The opening shot displays Japanese soldiers marching in the pouring rain as children are singing in the background. A woman cries out that it should have been her sent to “that Jap’s house”. The next shot is a winding road by the sea making the juxtaposition of those two scenes feel a lot like Federico Fellini’s La Strada (The Road in English) and the main plot of The Handmaiden is similar to La Strada. Both films are about women being given away by their families to serve a strong, successful man. Both are also films about the long cloud that World War II cast over regular working class people, La Strada for Italy and The Handmaiden for Japan and Korea.

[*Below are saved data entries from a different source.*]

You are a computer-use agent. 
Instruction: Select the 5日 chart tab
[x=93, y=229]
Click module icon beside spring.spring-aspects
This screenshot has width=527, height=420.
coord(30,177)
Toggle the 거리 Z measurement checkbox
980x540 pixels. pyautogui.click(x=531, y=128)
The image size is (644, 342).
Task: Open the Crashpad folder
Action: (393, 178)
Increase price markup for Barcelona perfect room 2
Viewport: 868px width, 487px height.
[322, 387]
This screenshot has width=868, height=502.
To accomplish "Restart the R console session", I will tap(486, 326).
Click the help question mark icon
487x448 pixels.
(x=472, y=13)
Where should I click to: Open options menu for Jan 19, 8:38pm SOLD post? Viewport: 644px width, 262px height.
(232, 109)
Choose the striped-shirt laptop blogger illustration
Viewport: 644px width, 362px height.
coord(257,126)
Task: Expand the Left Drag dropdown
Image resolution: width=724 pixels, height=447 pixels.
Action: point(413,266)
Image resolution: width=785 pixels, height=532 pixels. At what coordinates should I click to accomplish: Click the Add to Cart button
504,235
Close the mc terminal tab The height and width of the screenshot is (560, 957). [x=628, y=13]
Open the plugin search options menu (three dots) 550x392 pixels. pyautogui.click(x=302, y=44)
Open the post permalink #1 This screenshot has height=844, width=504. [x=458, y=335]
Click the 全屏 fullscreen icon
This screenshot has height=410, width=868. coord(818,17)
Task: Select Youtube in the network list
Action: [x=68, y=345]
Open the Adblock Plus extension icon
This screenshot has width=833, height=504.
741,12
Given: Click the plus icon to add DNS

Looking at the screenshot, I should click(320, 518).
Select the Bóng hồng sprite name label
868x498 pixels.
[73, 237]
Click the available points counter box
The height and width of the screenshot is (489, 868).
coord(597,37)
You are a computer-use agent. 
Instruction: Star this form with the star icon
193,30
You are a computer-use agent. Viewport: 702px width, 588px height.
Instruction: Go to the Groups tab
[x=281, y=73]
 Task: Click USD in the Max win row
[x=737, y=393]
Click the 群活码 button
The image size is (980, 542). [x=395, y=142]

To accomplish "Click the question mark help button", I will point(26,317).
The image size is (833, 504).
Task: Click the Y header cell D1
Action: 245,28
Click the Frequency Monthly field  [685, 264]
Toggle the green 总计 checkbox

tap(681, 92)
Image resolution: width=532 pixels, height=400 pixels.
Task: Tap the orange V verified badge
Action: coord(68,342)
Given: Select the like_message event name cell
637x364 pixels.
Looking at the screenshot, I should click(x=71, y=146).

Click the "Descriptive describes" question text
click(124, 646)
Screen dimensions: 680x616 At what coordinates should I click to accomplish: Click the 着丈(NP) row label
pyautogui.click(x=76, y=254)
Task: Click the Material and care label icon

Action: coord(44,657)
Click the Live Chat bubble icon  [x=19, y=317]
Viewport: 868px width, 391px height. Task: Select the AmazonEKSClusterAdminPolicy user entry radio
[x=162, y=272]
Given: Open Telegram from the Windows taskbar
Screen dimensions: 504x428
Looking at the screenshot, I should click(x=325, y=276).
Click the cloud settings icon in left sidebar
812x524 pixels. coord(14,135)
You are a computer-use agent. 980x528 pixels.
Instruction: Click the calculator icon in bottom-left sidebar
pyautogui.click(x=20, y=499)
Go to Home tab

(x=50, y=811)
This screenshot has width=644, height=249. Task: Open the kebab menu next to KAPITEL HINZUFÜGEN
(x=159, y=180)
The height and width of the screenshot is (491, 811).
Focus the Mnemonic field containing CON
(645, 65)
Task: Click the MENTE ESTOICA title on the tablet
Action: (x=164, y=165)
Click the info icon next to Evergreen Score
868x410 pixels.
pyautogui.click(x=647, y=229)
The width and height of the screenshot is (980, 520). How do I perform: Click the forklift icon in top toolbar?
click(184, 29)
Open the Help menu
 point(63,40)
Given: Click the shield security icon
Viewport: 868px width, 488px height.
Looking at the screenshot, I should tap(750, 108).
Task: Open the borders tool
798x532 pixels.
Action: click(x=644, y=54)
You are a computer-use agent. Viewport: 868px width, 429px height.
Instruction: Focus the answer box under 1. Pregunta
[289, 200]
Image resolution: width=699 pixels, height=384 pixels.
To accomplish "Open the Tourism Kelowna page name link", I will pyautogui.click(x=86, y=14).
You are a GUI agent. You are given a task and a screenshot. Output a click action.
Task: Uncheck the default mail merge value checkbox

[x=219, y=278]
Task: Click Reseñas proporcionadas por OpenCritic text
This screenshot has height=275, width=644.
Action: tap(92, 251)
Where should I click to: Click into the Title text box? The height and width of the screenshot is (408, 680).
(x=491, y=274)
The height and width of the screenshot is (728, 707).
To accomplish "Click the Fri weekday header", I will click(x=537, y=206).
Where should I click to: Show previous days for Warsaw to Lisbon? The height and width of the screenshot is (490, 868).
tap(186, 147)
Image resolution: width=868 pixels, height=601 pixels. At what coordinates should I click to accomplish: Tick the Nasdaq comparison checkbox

This film is ultimately about women and their roles and class structure in Korea during the time Japan was expanding its colonization in the twentieth century. The struggles that these women face are mirrored in todays society but to a much smaller and less extreme degree. The main character in The Handmaiden is sold into a sort of slavery to serve a wealthy woman who is arranged to be married to her rich uncle. The plot involves a forbidden love triangle between the two women and a man. All three characters are very flawed and not entirely what they appear to be which we learn as the complex web they weave slowly untangles. Emphasis on slow, because that is The Handmaiden‘s biggest weakness. The picture moves very slow at times especially in the middle, but eventually the plot reveals some major twists and the characters motivations are divulged adding more intrigue so the audience will be able to forgive the meandering pacing because they will be wrapped up in the story.
The Handmaiden features a melodic score, pretty sets and realistic costumes but they are all intentionally muted and not meant to stand out and overshadow the performances. It is a major benefit to the film that none of those elements are over the top and gorgeous because that kept the focus on the actors and the story throughout, which is what made this film work so eloquently. The cinematography featured a lot of symmetry. Shots had a distinct symmetrical look with both the set design and the placement of the actors. The camera work also lent itself to some beautiful and steamy moments all of which were handled with a sense of class. The erotic scenes in The Handmaiden are carnal and sumptuous but done with elegance, never feeling prurient which they could have in the hands of another director.
I mentioned Hitchcock earlier and like a lot of his suspense films, The Handmaiden shares similar elements that Hitchcock’s greatest pictures regularly comprised. It focuses on female characters, themes of voyeurism and contained a sharp dark sense of humor throughout. However, The Handmaiden is inarguably very feminist. The male characters think that they are in control but in reality the women always have the upper hand. The society they inhabit is so male dominated on the surface but in this particular story, the women are calling all of the shots. The Handmaiden is a masterful picture and one of the best imports the USA has received in 2016.